Virginia Tech Preprint Challenges Skill-MD Paradigm with Model-Native Training
A Virginia Tech preprint (April 19, 2026) argues that the skill-MD / design-MD approach being actively promoted by Anthropic and Google is a local maximum. Using sparse autoencoders to extract "model-native skills" — the latent axes of behavioural variation the model built during pretraining — and then using those to select SFT data, the authors outperform the best human-curated skill-based fine-tuning on both Llama-3 8B and Qwen 2.5 3B.
What the Source Actually Says
The direct SFT gains are modest but consistent: Llama-3 8B improves from 38.4% (best human-skill SFT) to 39.6% with model-native SFT; Qwen 2.5 3B from 56% to 57.7%. The larger result is in data selection: by projecting candidate training examples into the model's activation space and prioritising directions where the model is currently weakest — a "representation error curriculum" — the authors achieve 20% gain on MATH-1 and 41% gain on AMC with significantly fewer examples than textual diversity selection would require.

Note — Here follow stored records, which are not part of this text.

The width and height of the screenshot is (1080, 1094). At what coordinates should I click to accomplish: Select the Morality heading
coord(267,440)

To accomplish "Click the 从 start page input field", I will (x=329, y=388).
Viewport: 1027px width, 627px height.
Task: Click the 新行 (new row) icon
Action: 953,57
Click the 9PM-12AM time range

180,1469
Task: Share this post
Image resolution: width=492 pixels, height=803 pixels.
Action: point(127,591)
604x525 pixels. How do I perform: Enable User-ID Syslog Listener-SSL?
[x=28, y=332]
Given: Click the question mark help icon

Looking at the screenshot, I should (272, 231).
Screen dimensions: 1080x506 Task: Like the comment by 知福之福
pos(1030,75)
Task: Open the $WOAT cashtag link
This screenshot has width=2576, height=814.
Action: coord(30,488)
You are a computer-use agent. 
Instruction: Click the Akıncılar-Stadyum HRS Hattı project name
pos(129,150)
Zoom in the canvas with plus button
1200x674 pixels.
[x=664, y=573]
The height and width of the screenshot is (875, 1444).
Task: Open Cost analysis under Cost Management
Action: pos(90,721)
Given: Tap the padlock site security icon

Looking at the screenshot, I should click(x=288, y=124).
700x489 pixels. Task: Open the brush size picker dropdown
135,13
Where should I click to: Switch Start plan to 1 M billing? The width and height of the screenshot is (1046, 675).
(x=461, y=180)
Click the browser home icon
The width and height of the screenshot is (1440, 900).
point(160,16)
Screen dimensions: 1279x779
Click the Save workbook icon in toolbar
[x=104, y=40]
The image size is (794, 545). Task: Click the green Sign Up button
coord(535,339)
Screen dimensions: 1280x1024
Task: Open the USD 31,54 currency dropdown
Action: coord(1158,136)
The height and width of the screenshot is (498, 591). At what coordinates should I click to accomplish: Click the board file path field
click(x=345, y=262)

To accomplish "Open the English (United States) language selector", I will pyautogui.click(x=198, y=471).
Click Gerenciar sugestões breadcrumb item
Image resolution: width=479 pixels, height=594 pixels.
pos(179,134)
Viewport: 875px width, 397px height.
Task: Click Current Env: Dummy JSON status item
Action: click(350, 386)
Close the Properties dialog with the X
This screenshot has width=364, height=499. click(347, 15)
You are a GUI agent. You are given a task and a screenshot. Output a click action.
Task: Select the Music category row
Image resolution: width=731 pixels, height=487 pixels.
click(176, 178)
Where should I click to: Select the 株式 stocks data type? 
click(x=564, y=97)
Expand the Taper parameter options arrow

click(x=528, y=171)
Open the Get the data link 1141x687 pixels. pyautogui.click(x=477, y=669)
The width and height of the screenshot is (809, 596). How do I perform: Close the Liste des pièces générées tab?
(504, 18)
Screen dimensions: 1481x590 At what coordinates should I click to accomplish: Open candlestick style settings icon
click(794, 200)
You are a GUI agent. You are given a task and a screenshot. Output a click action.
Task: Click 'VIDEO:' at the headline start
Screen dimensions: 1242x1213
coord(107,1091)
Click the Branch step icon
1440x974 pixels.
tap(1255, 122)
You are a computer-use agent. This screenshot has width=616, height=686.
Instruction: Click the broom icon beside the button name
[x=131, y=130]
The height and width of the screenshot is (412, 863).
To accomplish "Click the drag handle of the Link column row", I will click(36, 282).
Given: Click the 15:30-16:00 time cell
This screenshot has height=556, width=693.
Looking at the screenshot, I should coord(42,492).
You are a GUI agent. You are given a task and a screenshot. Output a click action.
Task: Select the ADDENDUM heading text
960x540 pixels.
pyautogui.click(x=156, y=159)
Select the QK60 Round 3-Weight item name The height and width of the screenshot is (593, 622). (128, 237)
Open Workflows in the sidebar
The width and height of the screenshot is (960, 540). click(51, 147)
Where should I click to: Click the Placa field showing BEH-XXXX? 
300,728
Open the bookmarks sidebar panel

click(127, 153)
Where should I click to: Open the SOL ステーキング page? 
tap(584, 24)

The pipeline, documented in a public (anonymous) GitHub repository, runs in four steps: extract residual-stream activations on reasoning examples → discover latent skill axes via sparse autoencoder → steer the model toward identified directions → configure SFT. The tool's key implication is that a human "skill" is a trajectory through activation space assembled from multiple atomic unit vectors — and a skill-MD file is real engineering, but it's compensating for weak underlying activation primitives rather than strengthening them.
A parallel finding with implications for safety alignment: for jailbreak defence, native directional coverage outperformed textual diversity of adversarial prompts. The taxonomy-mismatch problem extends beyond capability into safety. The paper's authors also propose "steering vectors as zero-token-cost system prompts" — averaging activations of successful outputs and injecting at inference time, replacing meta-prompts with no context overhead.
Strategic Take
This doesn't invalidate current skill-MD investment — Herk's production Playwright automation skills ship today and compound across sessions regardless of what's happening at the fine-tuning layer. The question for teams building durable AI products is whether scaffolding investment produces diminishing returns as representation-engineering tooling matures over the next 12–18 months. Following the VT repo and the SAFNO (sparse-autoencoder neural operators) line of work is the cheapest hedge.